The only aspect of our normal ways of KNOWING that a particular person caused an event  that seems to apply to God is that of MOTIVATION.  Part of how a detective identifies a murder suspect is by figuring out who had a MOTIVE to kill the victim.  This method seems like one that can be applied to God, but only if we KNOW some of God’s plans and purposes. But we don’t even KNOW that God exists, so KNOWING God’s plans and purposes is pretty much out of the question.

Again, a Christian will be tempted to point to the Bible or “divine revelation” for information about the plans and purposes of God.  But the Bible in general, just like Moses and Jesus in particular, cannot simply be assumed to be absolutely true.  Why should we accept what the Bible has to say about God?  Why should we accept what Moses has to say about God in the first five books of the Bible?  Why should we accept what Jesus has to say about God in the Gospels?

The key reason generally given by Christians is to point to miracles as evidence of the divine inspiration of the Bible.  But this means, for example, pointing to the alleged miracles of Moses to prove that Moses was a true prophet of God.  And this means, for example, pointing to the alleged miracles of Jesus to prove that Jesus was the divine Son of God.  We have already seen that such a line of reasoning cannot produce KNOWLEDGE about the alleged divine authority of Moses or Jesus.

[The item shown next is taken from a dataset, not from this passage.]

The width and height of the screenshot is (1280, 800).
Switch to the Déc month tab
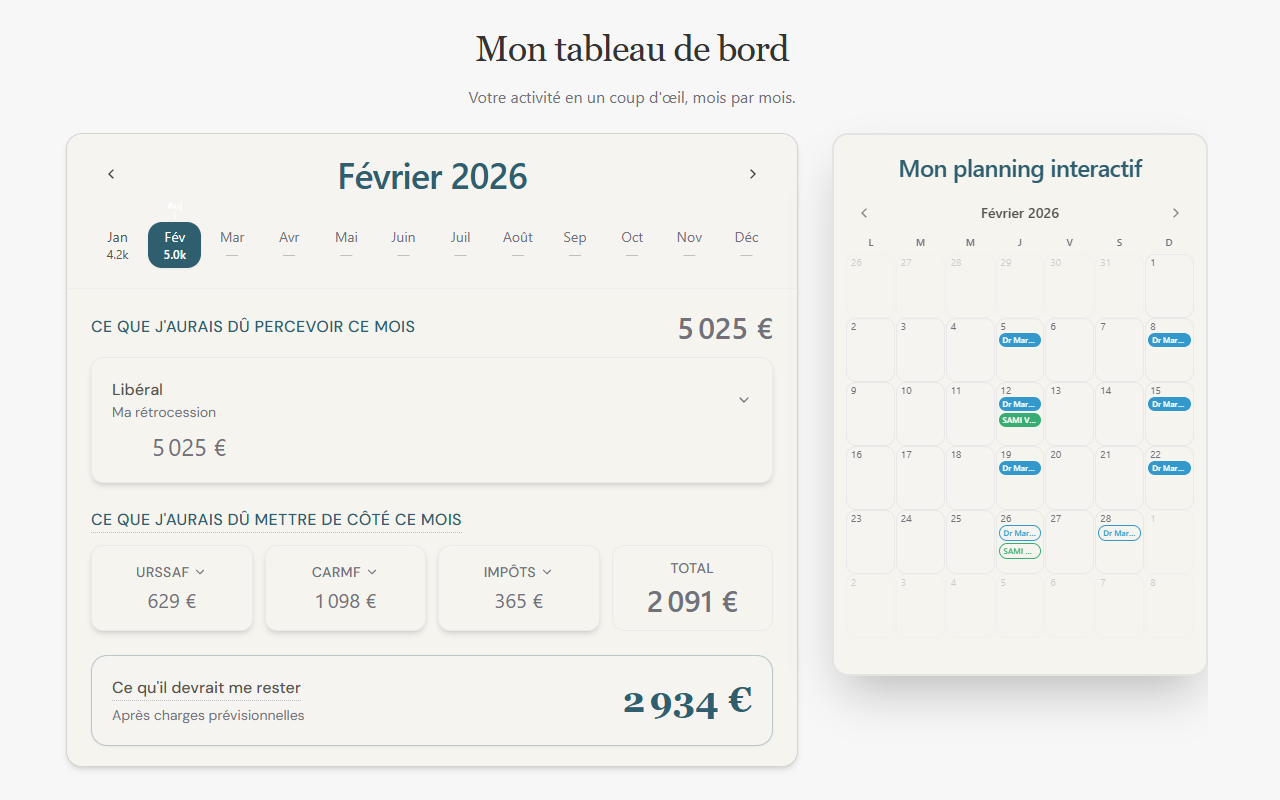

Furthermore, none of the alleged miracles of Moses or Jesus can be proven to be miracles UNLESS someone FIRST proves some claims about the purposes and plans of God.  But the source of information that Christians point us to, to find out about the plans and purposes of God is the Bible, the teachings of Moses, and the teachings of Jesus.  So, they are now REASONING in a CIRCLE.

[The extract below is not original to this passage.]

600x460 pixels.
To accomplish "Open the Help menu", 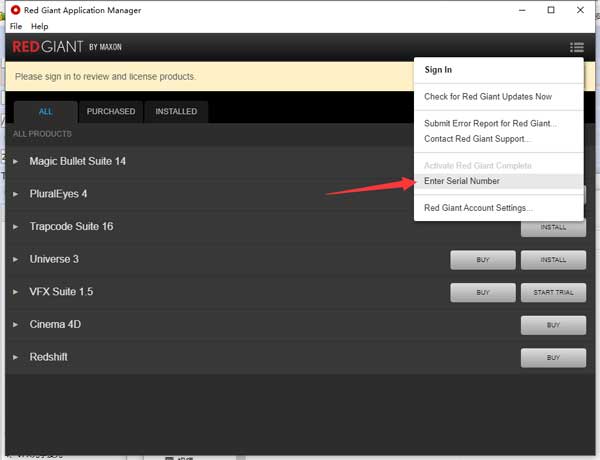I will coord(40,26).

One cannot determine that a miracle has occurred unless and until one proves some specific claims about the plans and purposes of God, but this requires that one establish some person or some book as having divine authority, but in order to establish that some person or some book has divine authority, one must first prove that a miracle has occurred.  Thus, it is not possible to prove that a miracle has in fact occurred.  Therefore, no person or book can be proven to have divine authority.

 

CONCLUSION

For the above reasons, it is doubtful that one can KNOW that some particular law or command came from God, and therefore it is doubtful that a necessary condition of SIN, namely condition (d), has ever been satisfied by any action of any human being.  Therefore, it is doubtful that any human being has ever performed an action that is a SIN.

The reason that I have not concluded that it is clearly the case that no human has ever committed a SIN, is that I have not yet examined the second possible way that a human can allegedly KNOW that a particular law or command is from God (i.e. conscience or innate knowledge of laws or commands of God).